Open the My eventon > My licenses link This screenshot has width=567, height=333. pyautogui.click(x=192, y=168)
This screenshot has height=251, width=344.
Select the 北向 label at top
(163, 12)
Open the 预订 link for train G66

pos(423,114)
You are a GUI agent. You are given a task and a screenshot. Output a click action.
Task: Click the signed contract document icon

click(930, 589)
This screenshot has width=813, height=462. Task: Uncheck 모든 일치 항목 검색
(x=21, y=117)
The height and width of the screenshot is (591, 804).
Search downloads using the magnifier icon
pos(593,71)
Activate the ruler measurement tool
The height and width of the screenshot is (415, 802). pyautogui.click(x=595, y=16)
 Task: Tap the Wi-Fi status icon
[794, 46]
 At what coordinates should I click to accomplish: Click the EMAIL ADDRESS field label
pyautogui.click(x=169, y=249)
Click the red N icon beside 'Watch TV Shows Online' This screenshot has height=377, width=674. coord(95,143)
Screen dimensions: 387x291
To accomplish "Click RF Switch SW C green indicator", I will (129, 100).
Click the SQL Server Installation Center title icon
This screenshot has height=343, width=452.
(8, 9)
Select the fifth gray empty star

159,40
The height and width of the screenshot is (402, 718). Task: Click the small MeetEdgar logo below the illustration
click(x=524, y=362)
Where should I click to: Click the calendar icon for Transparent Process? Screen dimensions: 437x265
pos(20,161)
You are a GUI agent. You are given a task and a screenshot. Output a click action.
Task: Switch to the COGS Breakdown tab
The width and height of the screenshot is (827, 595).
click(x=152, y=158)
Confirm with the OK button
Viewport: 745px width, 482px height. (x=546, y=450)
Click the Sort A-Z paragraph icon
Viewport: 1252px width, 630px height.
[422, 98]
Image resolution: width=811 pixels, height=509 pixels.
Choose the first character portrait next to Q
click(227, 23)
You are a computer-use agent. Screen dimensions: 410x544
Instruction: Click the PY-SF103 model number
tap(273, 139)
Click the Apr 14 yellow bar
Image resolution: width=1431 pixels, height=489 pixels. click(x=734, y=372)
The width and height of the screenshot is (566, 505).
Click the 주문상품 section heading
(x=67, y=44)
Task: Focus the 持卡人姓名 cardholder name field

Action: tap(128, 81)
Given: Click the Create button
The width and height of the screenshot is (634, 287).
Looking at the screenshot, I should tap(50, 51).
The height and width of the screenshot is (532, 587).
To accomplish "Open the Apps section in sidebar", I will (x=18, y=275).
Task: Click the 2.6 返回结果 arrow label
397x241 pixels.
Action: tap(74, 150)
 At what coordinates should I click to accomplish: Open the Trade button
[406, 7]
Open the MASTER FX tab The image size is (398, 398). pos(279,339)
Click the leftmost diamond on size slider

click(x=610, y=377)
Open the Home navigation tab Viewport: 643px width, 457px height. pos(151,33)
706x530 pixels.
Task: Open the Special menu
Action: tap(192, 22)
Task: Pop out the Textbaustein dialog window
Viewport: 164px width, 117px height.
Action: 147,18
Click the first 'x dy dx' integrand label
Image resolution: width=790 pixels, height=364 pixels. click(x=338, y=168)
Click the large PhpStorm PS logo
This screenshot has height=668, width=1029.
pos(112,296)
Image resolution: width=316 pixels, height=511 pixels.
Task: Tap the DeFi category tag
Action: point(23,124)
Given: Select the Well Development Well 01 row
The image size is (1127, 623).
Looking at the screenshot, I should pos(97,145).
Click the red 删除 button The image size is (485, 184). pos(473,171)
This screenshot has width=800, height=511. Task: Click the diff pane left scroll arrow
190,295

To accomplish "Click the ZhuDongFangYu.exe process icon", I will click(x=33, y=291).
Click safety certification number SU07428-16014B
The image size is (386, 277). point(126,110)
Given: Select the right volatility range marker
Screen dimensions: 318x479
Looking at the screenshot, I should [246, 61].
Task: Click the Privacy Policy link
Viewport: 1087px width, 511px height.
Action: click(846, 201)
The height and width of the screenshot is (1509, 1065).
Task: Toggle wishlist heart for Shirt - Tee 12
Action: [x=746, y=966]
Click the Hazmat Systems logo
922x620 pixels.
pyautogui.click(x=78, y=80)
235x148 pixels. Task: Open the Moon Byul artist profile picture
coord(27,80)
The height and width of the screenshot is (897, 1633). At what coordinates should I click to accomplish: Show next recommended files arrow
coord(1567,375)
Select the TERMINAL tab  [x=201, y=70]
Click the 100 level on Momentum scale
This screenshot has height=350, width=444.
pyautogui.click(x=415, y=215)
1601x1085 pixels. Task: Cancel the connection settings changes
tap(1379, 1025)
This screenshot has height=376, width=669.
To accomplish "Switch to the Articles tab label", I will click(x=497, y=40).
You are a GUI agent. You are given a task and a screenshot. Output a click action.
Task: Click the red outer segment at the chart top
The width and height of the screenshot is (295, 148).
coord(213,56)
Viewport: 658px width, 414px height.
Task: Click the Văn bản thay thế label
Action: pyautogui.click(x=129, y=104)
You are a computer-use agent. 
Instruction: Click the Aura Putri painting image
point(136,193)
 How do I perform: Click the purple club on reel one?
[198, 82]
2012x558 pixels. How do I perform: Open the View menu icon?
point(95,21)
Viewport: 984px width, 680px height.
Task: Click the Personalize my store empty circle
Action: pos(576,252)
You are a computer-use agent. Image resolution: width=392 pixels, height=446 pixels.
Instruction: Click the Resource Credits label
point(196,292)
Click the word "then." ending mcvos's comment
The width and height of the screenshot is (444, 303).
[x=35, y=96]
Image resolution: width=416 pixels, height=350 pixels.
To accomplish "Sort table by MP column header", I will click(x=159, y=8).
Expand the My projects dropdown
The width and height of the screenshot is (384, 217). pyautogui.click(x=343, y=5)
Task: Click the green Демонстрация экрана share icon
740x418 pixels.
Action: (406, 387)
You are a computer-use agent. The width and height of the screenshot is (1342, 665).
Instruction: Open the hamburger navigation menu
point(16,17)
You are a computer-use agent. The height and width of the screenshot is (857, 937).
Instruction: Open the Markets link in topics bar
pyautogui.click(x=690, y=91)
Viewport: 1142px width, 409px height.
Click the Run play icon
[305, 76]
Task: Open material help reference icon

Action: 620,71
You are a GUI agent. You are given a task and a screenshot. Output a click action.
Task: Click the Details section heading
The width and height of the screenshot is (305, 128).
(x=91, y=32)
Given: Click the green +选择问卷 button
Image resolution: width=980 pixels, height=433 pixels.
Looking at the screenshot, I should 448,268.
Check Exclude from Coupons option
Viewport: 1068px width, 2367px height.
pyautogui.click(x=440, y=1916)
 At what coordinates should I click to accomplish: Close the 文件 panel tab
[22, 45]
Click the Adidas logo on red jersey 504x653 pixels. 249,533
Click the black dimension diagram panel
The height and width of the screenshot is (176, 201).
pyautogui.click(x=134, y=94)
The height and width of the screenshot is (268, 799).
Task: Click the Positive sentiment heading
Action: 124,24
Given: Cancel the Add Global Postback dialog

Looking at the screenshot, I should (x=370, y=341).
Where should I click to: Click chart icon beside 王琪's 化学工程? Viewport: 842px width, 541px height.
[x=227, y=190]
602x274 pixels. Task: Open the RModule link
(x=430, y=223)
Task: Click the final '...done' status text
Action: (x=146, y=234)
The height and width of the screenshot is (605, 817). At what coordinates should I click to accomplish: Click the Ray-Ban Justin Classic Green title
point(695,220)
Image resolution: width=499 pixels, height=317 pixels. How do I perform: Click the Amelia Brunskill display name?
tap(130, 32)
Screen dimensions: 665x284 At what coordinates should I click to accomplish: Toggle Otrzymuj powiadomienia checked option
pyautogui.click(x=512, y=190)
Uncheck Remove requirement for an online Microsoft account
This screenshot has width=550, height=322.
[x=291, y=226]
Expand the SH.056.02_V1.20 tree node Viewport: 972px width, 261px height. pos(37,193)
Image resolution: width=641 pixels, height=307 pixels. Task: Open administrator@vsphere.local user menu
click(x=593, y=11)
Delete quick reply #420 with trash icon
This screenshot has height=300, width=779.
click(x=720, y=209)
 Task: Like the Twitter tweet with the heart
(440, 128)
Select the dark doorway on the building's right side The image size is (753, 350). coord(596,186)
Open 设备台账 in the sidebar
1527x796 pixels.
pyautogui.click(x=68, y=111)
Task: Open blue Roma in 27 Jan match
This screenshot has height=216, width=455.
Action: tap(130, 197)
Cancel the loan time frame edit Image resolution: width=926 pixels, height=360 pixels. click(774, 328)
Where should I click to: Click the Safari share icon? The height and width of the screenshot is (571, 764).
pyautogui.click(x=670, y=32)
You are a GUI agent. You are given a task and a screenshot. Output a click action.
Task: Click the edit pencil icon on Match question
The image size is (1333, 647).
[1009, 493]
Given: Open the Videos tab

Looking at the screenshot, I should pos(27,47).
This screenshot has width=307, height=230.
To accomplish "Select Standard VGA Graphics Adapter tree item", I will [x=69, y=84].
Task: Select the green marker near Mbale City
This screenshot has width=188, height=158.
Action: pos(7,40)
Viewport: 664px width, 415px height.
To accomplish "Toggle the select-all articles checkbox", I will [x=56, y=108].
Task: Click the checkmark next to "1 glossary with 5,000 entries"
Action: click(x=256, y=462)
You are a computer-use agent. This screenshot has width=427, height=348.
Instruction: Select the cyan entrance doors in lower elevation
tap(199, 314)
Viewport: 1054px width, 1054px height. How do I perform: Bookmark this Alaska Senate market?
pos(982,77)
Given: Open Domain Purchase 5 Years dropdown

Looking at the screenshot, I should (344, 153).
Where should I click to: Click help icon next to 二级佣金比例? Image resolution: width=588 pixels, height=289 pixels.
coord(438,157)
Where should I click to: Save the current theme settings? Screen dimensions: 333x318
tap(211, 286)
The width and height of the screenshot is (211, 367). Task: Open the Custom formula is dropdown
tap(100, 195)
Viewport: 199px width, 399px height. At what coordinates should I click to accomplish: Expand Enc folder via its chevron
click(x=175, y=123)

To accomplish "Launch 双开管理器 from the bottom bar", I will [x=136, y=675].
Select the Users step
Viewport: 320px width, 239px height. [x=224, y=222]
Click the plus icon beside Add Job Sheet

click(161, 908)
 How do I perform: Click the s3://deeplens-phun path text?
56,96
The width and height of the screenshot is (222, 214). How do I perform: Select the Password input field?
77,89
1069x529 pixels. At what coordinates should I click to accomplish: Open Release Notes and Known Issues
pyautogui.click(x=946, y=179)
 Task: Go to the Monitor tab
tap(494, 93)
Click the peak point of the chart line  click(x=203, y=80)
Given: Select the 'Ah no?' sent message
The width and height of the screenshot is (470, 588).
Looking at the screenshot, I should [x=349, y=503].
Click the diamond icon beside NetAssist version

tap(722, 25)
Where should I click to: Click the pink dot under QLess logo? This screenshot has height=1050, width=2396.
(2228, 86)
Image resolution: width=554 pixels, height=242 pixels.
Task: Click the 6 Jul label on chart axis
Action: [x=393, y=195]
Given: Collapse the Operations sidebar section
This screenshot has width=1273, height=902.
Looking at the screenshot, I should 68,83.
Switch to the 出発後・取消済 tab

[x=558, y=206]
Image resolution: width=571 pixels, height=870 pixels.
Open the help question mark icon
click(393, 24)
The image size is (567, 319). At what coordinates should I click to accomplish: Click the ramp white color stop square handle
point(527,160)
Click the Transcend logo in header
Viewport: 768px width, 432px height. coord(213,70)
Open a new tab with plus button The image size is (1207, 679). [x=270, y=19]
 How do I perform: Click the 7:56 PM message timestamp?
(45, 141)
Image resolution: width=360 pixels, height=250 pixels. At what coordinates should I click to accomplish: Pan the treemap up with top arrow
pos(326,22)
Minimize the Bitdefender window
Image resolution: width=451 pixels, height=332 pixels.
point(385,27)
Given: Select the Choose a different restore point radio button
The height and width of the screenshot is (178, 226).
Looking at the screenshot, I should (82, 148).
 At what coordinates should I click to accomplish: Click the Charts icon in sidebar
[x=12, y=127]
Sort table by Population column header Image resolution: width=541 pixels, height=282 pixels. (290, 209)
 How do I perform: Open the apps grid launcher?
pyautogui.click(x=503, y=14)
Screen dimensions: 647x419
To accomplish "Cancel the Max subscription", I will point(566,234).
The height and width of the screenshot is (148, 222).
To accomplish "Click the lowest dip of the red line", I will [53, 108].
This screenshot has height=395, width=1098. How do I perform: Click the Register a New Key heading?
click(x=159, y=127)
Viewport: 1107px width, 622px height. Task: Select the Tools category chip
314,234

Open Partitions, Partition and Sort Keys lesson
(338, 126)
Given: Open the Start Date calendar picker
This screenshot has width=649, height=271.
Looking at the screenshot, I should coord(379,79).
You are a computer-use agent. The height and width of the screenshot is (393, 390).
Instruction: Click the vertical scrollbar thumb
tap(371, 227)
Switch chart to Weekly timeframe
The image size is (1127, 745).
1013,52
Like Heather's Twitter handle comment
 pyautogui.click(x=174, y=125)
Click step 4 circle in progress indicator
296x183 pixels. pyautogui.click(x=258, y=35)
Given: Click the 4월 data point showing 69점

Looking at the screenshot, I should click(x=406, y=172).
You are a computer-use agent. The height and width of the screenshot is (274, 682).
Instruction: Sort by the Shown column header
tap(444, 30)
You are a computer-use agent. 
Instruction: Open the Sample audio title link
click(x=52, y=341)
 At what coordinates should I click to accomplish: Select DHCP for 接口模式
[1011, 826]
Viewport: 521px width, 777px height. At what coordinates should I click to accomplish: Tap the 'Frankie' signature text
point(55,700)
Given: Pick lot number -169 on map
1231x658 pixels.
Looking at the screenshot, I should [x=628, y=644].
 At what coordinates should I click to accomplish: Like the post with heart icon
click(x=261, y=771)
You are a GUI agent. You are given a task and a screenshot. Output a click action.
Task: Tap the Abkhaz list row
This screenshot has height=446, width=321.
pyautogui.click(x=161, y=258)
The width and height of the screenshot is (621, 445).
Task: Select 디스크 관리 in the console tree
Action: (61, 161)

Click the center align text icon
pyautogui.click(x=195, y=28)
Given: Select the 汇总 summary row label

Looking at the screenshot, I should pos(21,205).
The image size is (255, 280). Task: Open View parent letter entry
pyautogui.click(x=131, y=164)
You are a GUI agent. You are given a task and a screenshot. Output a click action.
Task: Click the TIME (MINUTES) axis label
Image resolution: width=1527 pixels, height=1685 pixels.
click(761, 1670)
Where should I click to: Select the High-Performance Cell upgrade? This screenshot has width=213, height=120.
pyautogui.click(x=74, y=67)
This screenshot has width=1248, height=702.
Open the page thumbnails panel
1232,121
....................
- _Exercise goal_: Which of the lines above hold the string "window"? Pick each of them out.

- _Completed task_:
Task: Pop out the Textbaustein dialog window
Minimize the Bitdefender window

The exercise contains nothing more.